For 12 years, Dorothea lives quietly. She reads her husband’s new novels as soon they are printed, keeps no company, misses her children, curses the name of the pretty actress she thinks cost her the affections of her husband. But when her husband dies, she is no longer the cast-off: ‘I (and no one else) am the widow of the most famous man in England.’ She puts on her mourning clothes like a debutante preparing for the cotillion. The entire country wishes to give her their condolences. At tea with Queen Victoria, she becomes a feminist:
‘We have always agreed with the Prince that the highest role a woman can aspire to, whether she be Queen or commoner, is that of wife and mother.’
I am silent. That she – the most powerful woman in England – should hanker after nothing but domestic life seems almost absurd.
‘You do not agree?’
She gives me a narrow look . . . It is as if a door has been unlocked in my mind. I feel a rush of courage: ‘It is simply, Ma’am, that I see my daughter longing in vain for something more in life. I see her baulking at the smallness of our womanly concerns. I see her as a wild horse champing at the bit.’

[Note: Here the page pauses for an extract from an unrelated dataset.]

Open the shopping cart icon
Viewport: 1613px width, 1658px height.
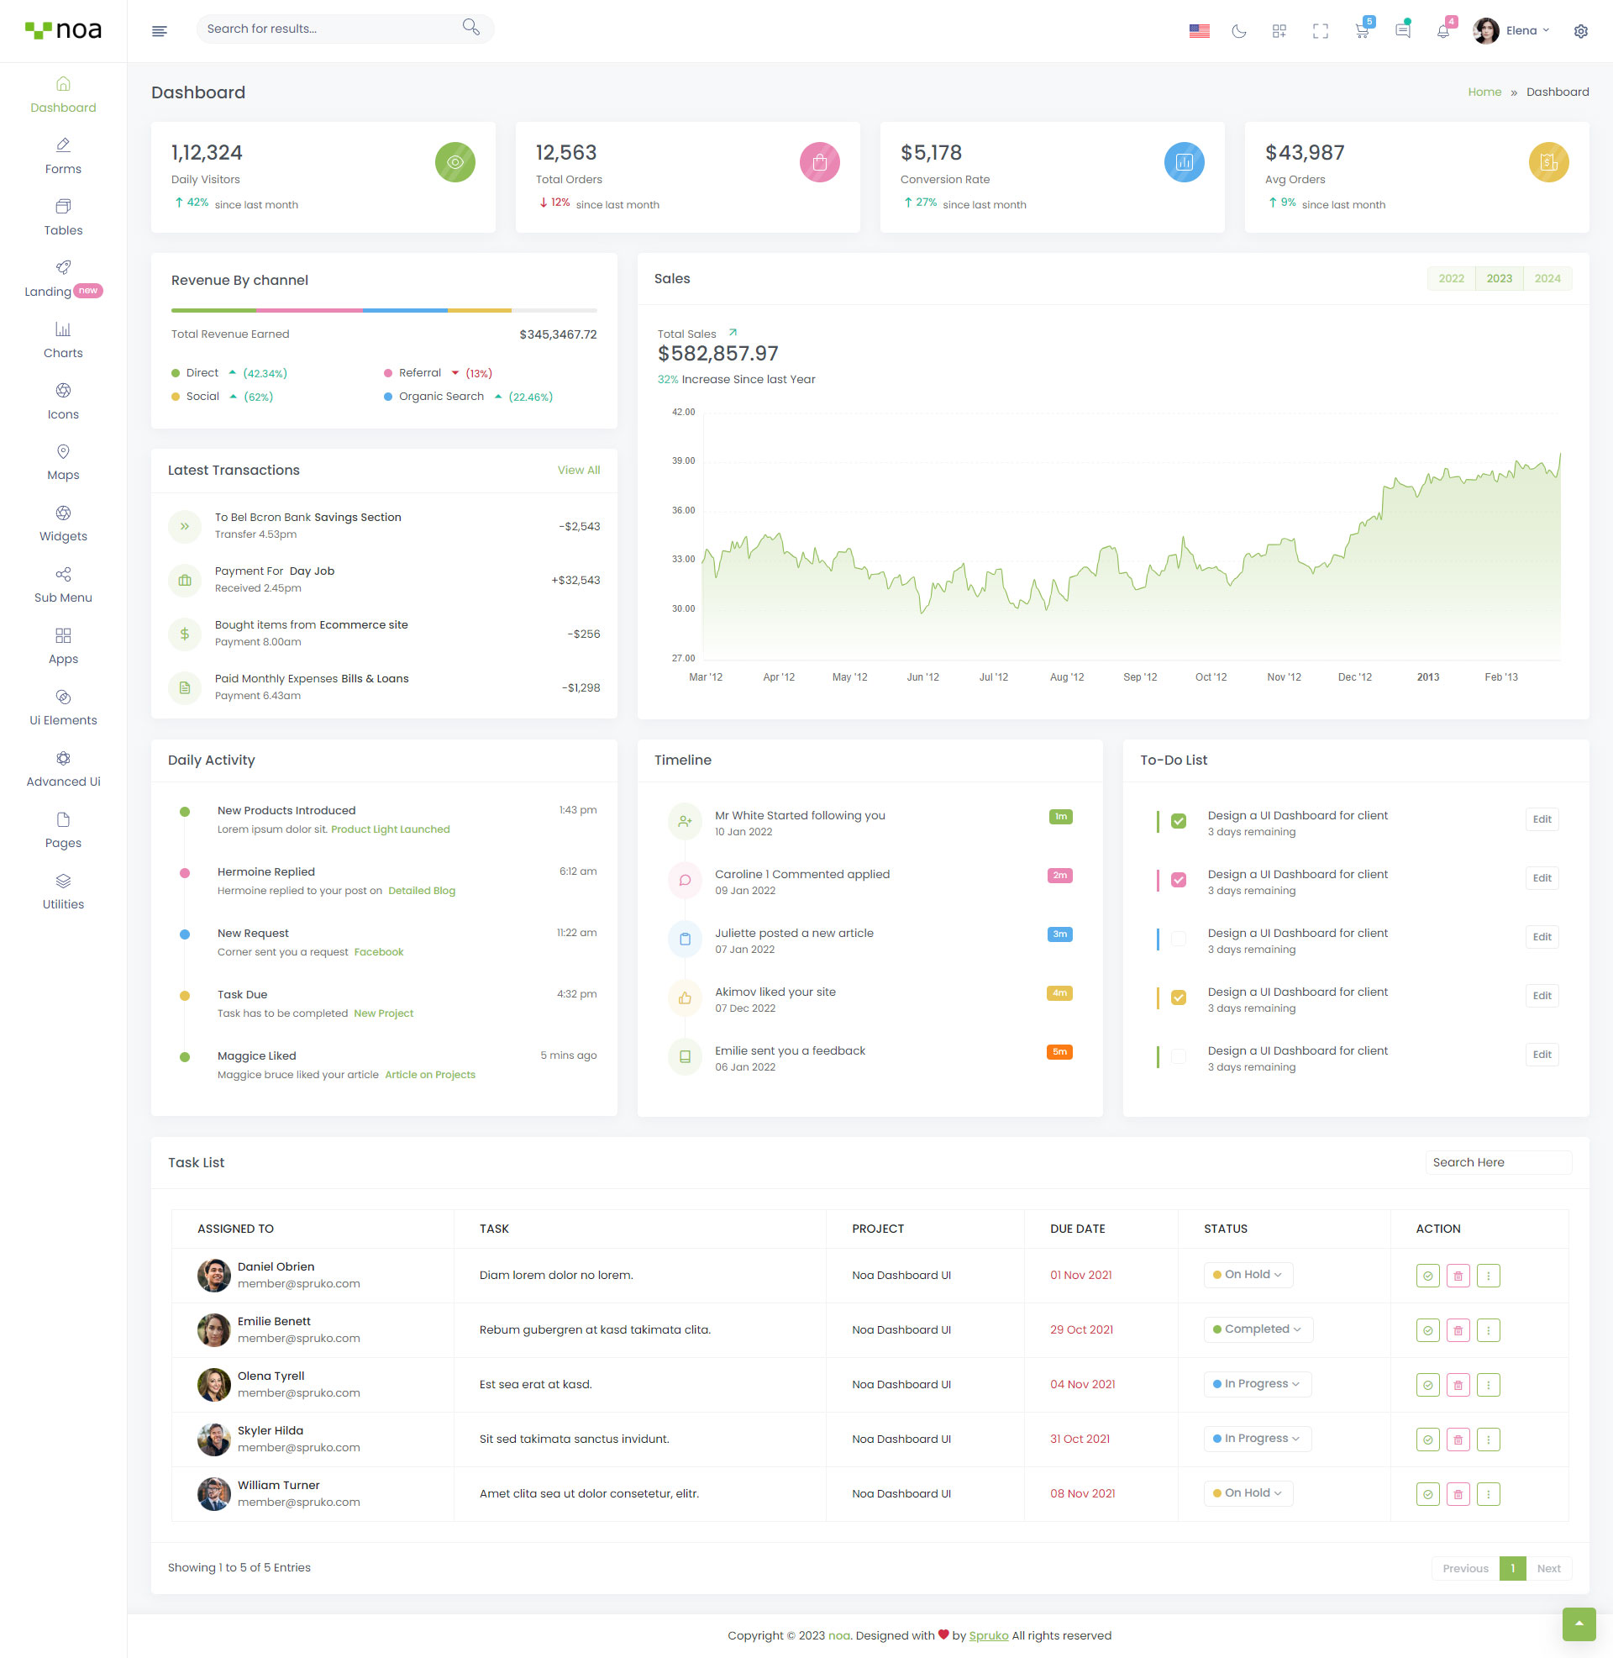(x=1361, y=31)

The Queen frowns, but Dorothea is inspired. For the first time, she thinks that women should have the vote: ‘If women made the laws, wouldn’t things be different?’ She will confront her husband’s mistress. And she will take on the task of finishing her husband’s last novel, a serial with a plot like The Mystery of Edwin Drood, though nothing about her has yet suggested she has any interest in writing fiction herself. Dorothea finds where the ‘woman who destroyed my marriage’ lives, in seclusion with her mother (an account that owes a great deal to Claire Tomalin’s The Invisible Woman: The Story of Nelly Ternan and Charles Dickens), and they have a catfight out of Anita Loos. When Dorothea is victorious, the other woman nearly unconscious on the ground, she feels only regret, and begs forgiveness: ‘I am a jealous woman!’ The mistress is sorry too. When Dorothea leaves her, she feels only sympathy for the girl whom society has forced underground: ‘After all, I can look back on so many happy memories; whereas what little life Miss Ricketts had known was snatched from her, she was forced to trade the bright lights of the stage and the adulation of the audience for a life of solitary confinement.’

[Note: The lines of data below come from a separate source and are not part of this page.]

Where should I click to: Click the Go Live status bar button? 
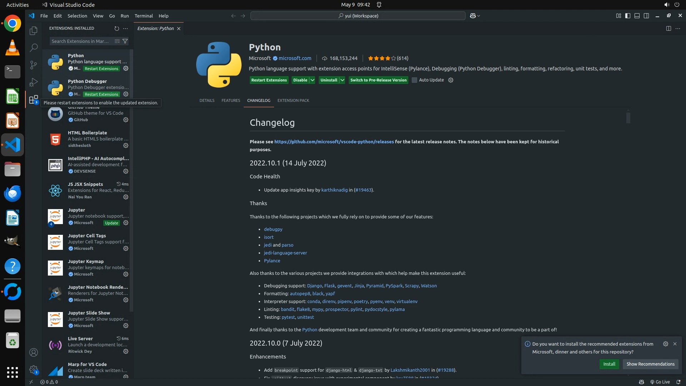click(660, 382)
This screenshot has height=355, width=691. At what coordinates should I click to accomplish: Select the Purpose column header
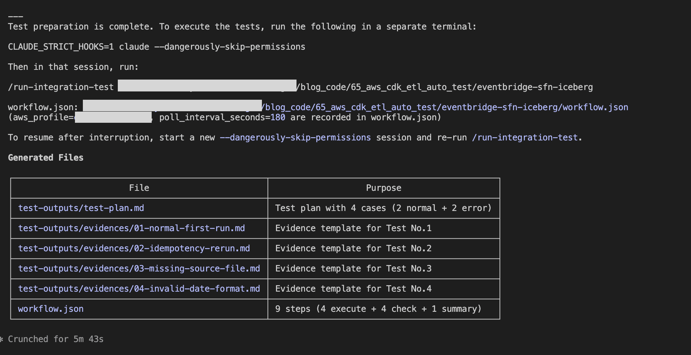point(383,188)
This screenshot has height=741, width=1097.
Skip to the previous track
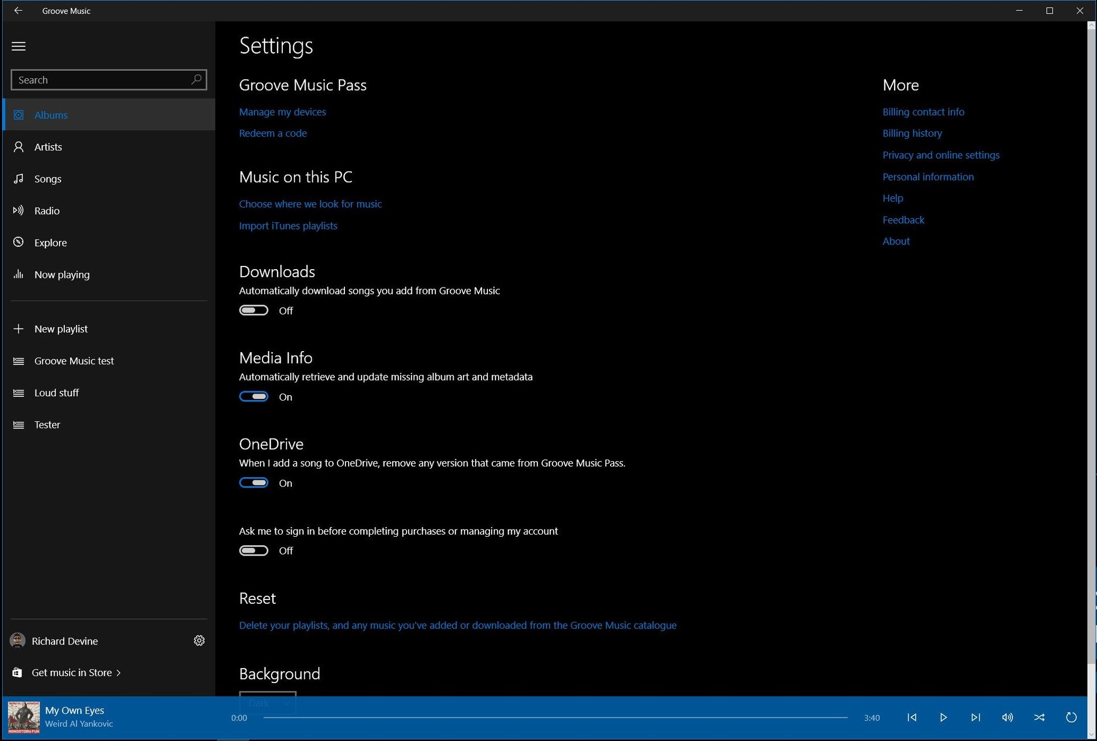(912, 717)
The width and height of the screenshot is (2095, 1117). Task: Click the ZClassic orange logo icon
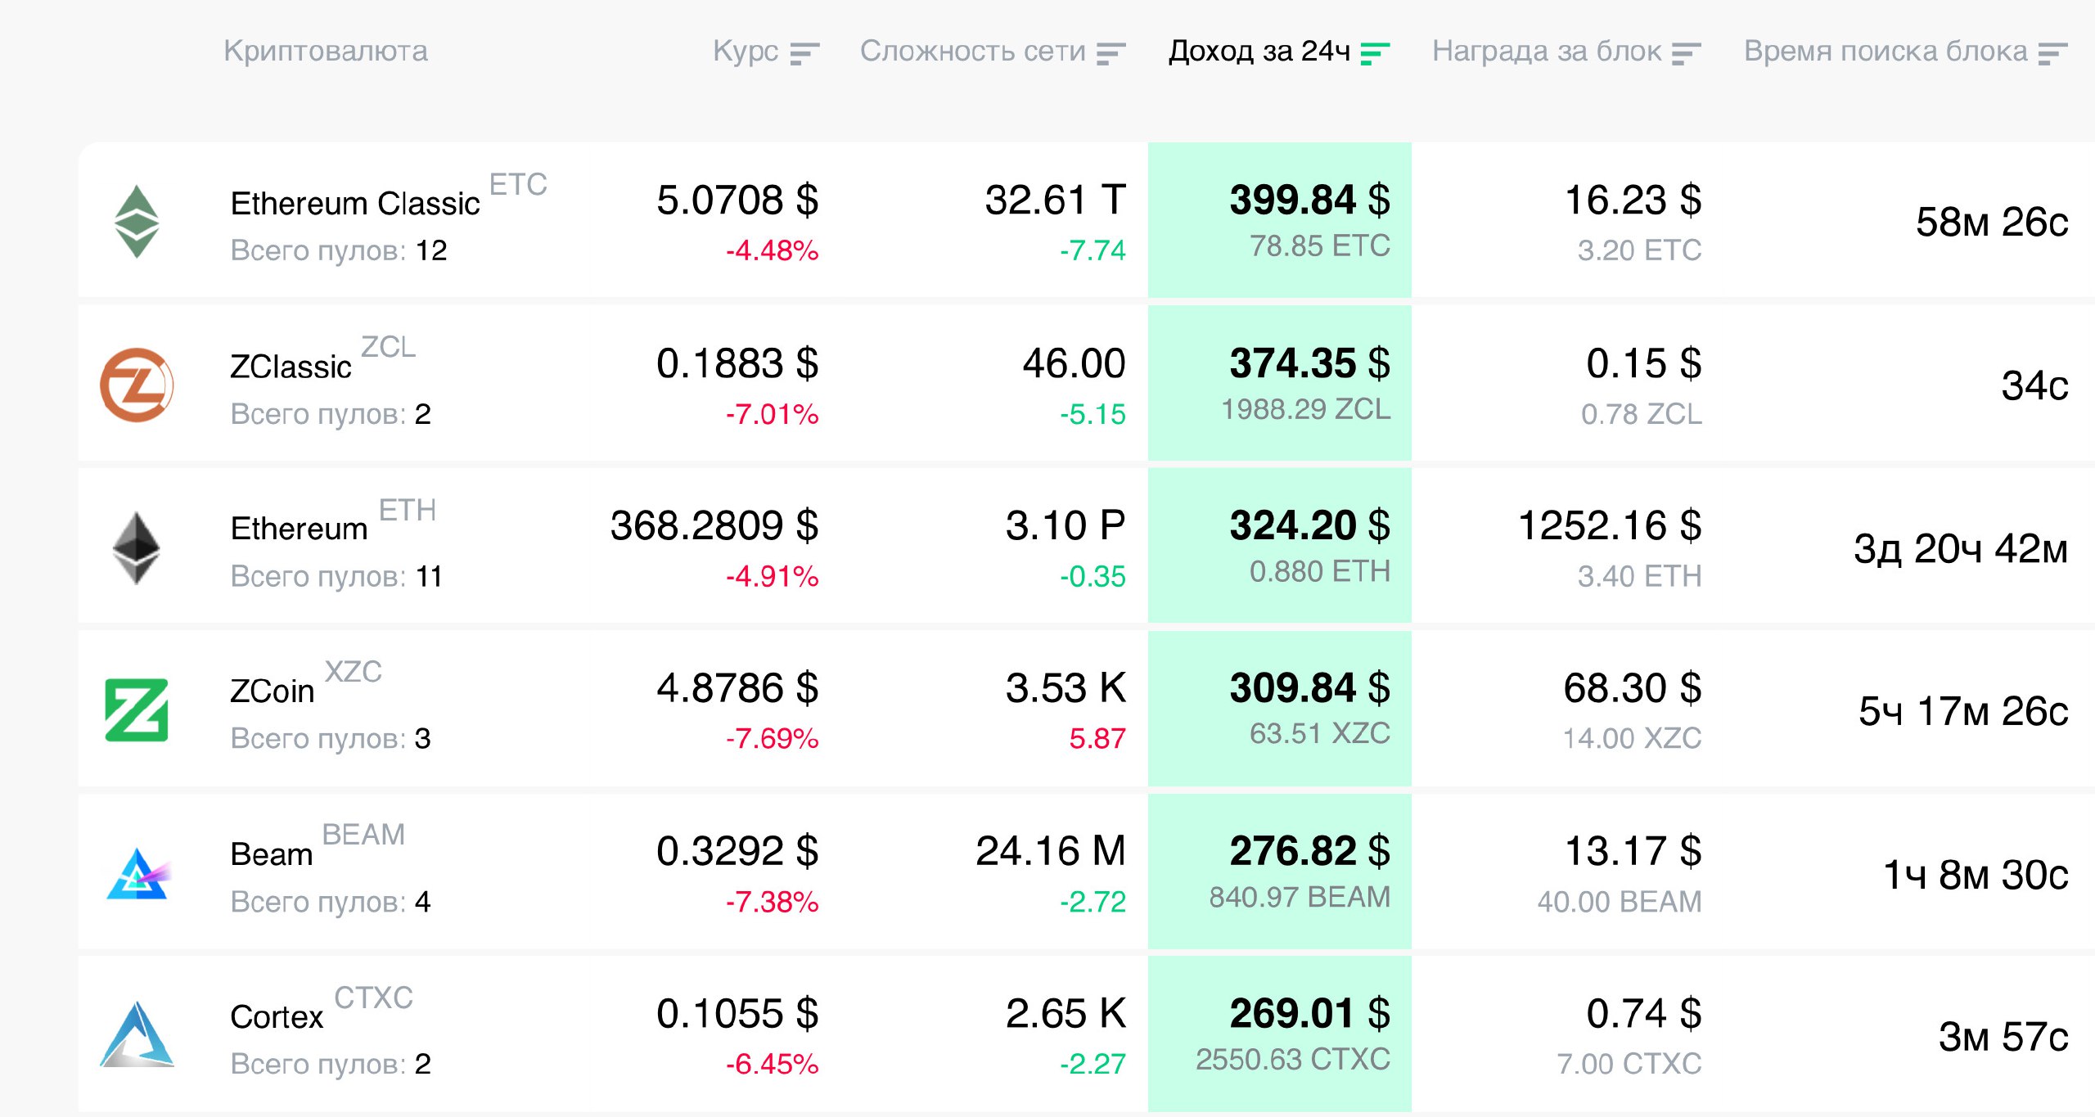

Within a few years of Dickens’s death, Nelly Ternan married an Oxford student 12 years her junior; he became a magistrate, and they had children together. But Arnold’s Wilhelmina Ricketts is shunned: a fallen woman. As it was for Little Em’ly, her only hope seems to be emigration. Her life, like Dorothea’s, has been destroyed by Gibson, and they bond in their victimhood; but Dorothea forgives Gibson too. She finds one of her husband’s little notebooks, in which he describes living with his parents in debtors’ prison: she’d known he was poor, but had imagined only ‘some sort of momentary discomfort, like having a little less cake or sugar’. Reading of his childhood privations, she pities him, and thinks of what a trial she must have been: ‘Yes, I make sense of it now.’ She dreams of her husband lovingly asking her to finish his book for him. The closing moments of Arnold’s novel have Dorothea going to her husband’s desk and taking his pen: ‘I hold it high up so I don’t dirty my fingers. I dip it in the ink. And I start to write.’
Gaynor Arnold has given Charles Dickens’s wife the ending we might wish her to have had. But I suspect that the Widow Gibson bears as little resemblance to Catherine Dickens as Dickens’s real family did to his favourite fictional families, gathered together when the cloth has been cleared, the hearth swept, the fire made up. God bless us, every one!